Segment Routing vs LDP in Hub-and-Spoke Networks
I got an interesting question that nicely illustrates why Segment Routing (the MPLS variant) is so much better than LDP. Imagine a redundant hub-and-spoke network with hundreds of spokes. Let’s settle on 500 spokes – IS-IS supposedly has no problem dealing with a link-state topology of that size.
Let’s further assume that all routers advertise only their loopbacks1 and that we’re using unnumbered hub-to-spoke links to minimize the routing table size. The global routing table thus contains ~500 entries. MPLS forwarding tables (LFIB) contain approximately as many entries as each router assigns a label to every prefix in the routing table2. What about the LDP table (LIB – Label Information Base)?
The LIB tables on spokes contain ~1000 entries – each hub router is advertising it label bindings for all entries in its forwarding table. So far so good. What about the LIB tables on the hub routers? They contain 250.000 entries – each spoke router is advertising its 500 label bindings to both hubs even though we never want to use spokes as transit routers between hubs.
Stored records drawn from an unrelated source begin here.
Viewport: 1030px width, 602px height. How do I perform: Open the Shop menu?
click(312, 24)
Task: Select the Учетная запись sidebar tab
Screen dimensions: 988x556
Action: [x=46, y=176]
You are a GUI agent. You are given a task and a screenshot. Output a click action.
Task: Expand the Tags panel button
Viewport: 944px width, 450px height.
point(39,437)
Now let’s assume we use numbered hub-to-spoke links. The routing table size increases to 1500 entries (peanuts), the hub LIB size increases to 750.000 entries.
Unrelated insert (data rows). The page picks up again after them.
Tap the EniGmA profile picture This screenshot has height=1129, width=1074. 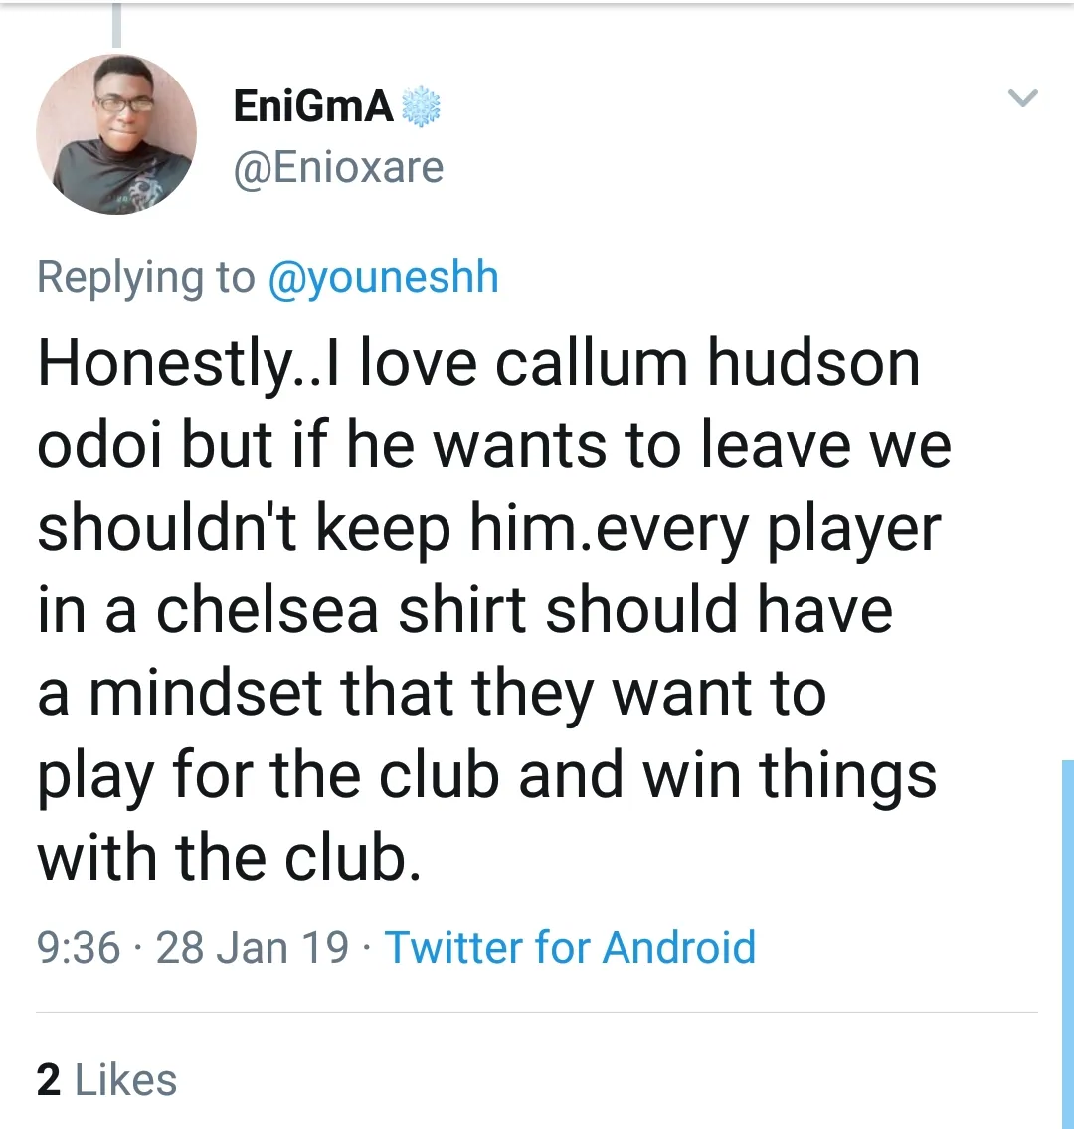(116, 134)
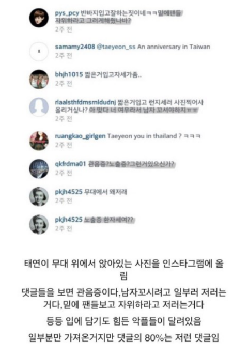
Task: Open pkjh4525's avatar beside 무대에서 왜저래
Action: [39, 197]
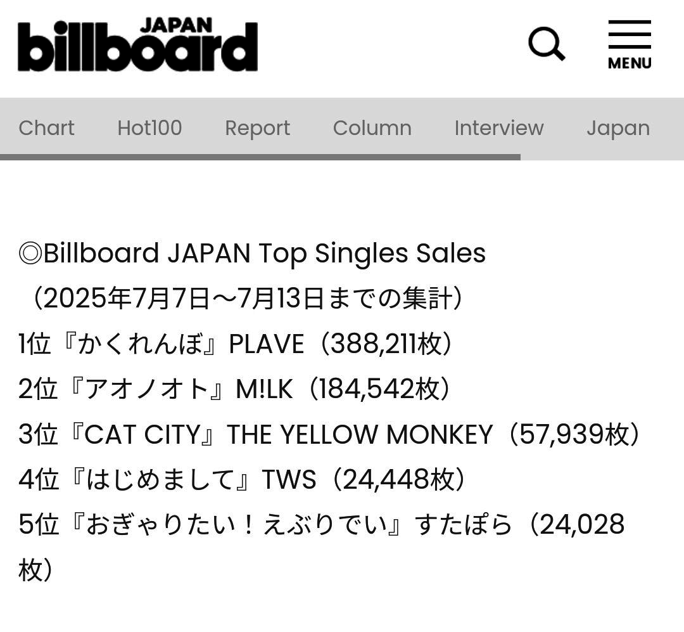684x632 pixels.
Task: Go to homepage via Billboard Japan logo
Action: 138,44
A knee-jerk reaction could be to “fix” the LDP behavior with downstream-on-demand allocation, but keep in mind there’s a reason for the default behavior: after a topology change, all routers already have the labels from the new downstream neighbors because everyone assigns and advertises a label to everything just in case it might be needed. After a careful consideration, you might decide to use unsolicited downstream allocation on hub routers and downstream-on-demand on spokes3, and reduce the LIB size by orders of magnitude.
You might also fine-tune the LDP label allocation on the spoke routers (don’t assign labels to other spokes) or LDP label advertisement (don’t advertise labels for other spokes to the hub routers), but you just piled layers of kludges on top of a suboptimal4 network design. Segment routing is ridiculously simple compared to all that:
- No need for LDP – labels are advertised in IGP together with IP prefixes
- No LDP-to-IGP synchronization headaches.
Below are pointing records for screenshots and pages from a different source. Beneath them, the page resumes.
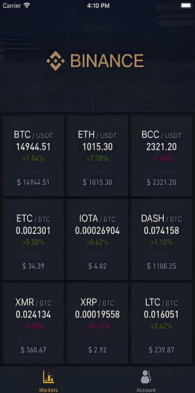Image resolution: width=195 pixels, height=393 pixels.
Task: Switch to the Account tab label
Action: click(146, 390)
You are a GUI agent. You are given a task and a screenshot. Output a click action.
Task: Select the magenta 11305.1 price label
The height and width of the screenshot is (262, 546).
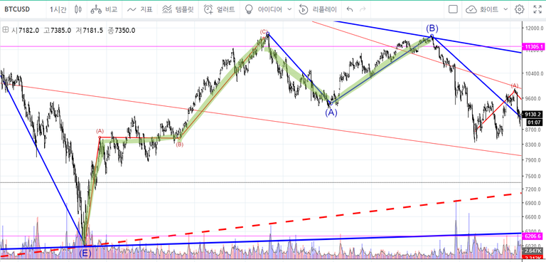(532, 46)
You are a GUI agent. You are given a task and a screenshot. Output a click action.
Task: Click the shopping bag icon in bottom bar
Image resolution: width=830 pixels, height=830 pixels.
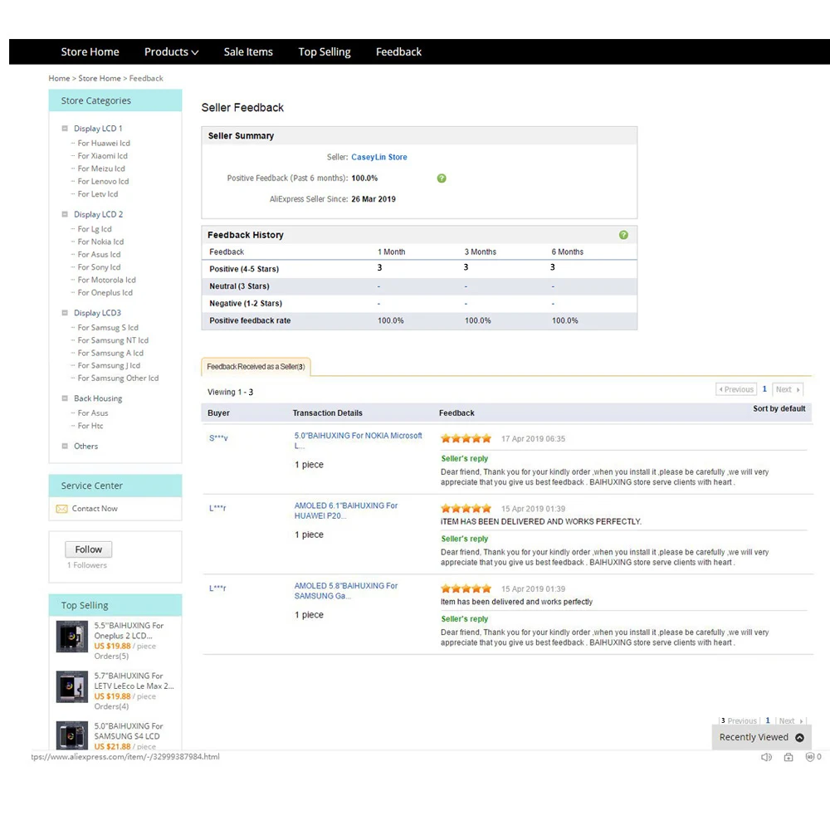coord(789,757)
- No black holes or broken LSPs after link reestablishement
- No LIB scaling issues
- Single label per device (unless you configure adjacency SIDs)
There’s just a tiny little detail: you have to configure segment identifiers on all devices, but then you have to configure loopbacks as well, and you wanted to automate device configuration builds and deployments anyway, right?
Or maybe I’m just overreacting and solving imaginary scaling problems at scale? Leave a comment!
You probably know there are tons of good MPLS books out there; you might also want to watch these webinars:
In 2014 when I did the first prototype implementation of MPLS-SR node labels, I was stunned that just with an incremental add of 500 Lines of code to the vanilla ipv4/ipv6 IS-IS codebase I got full any-to-any connectivity, no sync issues, no targeted sessions for R-LFA .... essentially labeled transport comes for free. Later I did ask George Swallow and Yakov Rekhter (The original MPLS design team) "Why did you not do this right from the start ?" and the answer was not pretty: "IGPs have been done in San Jose and the MPLS design team was mostly located in the Boxborough office. At the time there was lots of stability issues with IGPs and management has asked us not to touch any IGP code"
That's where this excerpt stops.